The ISAAC video has proved to be a valuable tool for the assessment of asthma prevalence [ 3]. The questionnaire has been shown to validly detect symptomatic asthma in homogenous populations of Caucasians [ 7] and Chinese school children [ 9]. The population in Western Sydney provides a further opportunity to test the validity of the ISAAC video questionnaire. Successive periods of migration by people from different parts of the world to Australia has resulted in a population of diverse ethnic composition. Over half of the school children came from homes where English was not the primary language, and 32 different languages were spoken. Despite this marked ethnic diversity, the video questionnaire performed well as an instrument to assess asthma prevalence. This is an important observation since some migrating populations experienced rising asthma prevalence with increasing residence in Australia [ 14]. These results support the use of the video questionnaire in future aims of ISAAC, namely, identifying geographical and population characteristics that may explain the increase in asthma prevalence seen in Western countries [ 1].

The ISAAC written questionnaire has previously been evaluated against AHR to hypertonic saline and found to be sensitive and specific [ 15]. Similar results were obtained in this study for the ISAAC video questionnaire. Airway hyperresponsiveness to hypertonic saline is a good marker for asthma since it is highly specific and closely correlated to airway inflammation [ 10[11]–12, 15].

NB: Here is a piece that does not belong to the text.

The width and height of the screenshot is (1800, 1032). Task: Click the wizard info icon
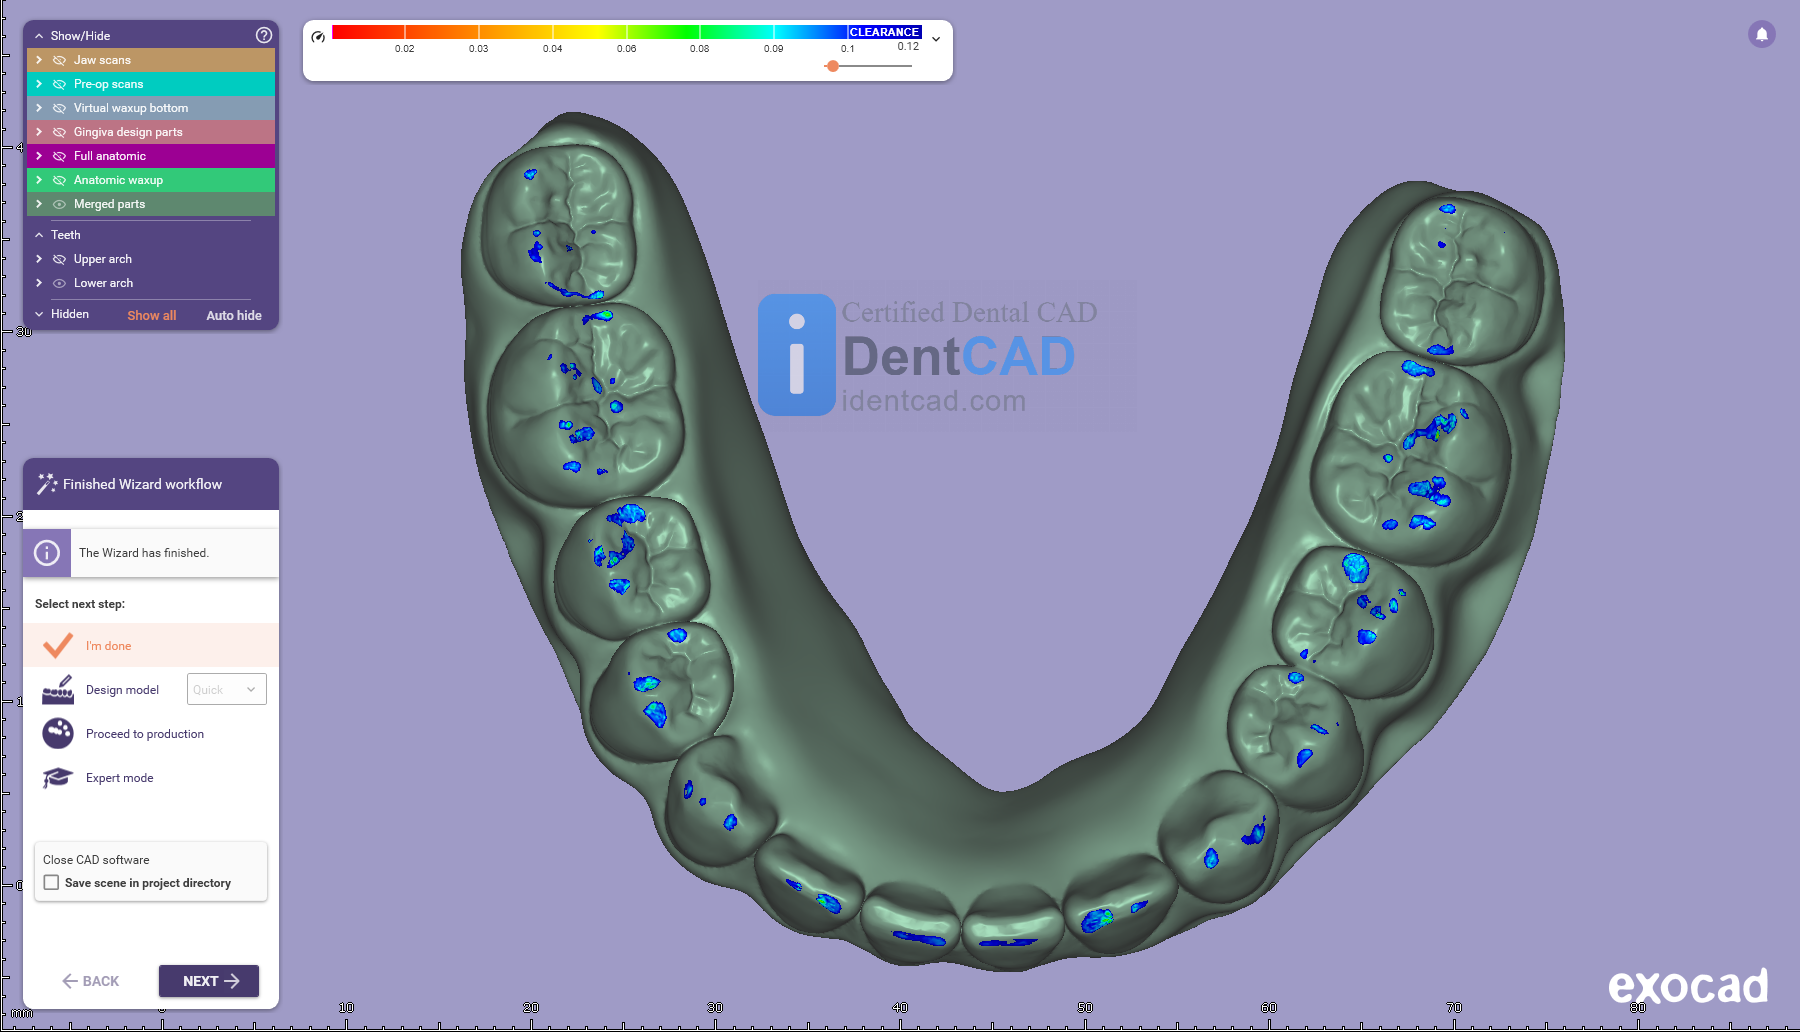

In conclusion, this study demonstrated that the international version of the ISAAC video questionnaire, AVQ3.0, is a valid and reliable tool for the assessment of asthma prevalence and symptoms in a population of diverse ethnic background.

Acknowledgements

We would like to thank Professor Richard Beasley, the Wellington Asthma Research Group and the ISAAC study team for providing the video questionnaire and funding to conduct this study, Professor A Bauman and Dr H Mamoon for assistance with factor analysis and Kellie Fakes, Fiona Collier, Robyn Hankin, Hassan Mamoon, and Anne Stuckey for assistance with data collection. We would like to acknowledge the cooperation of the students and teachers of Holroyd, Granville South, Christian Community and Trinity High Schools, and the assistance provided by the school principals Ms Dorothy Hoddinott and Mr Ron Miles.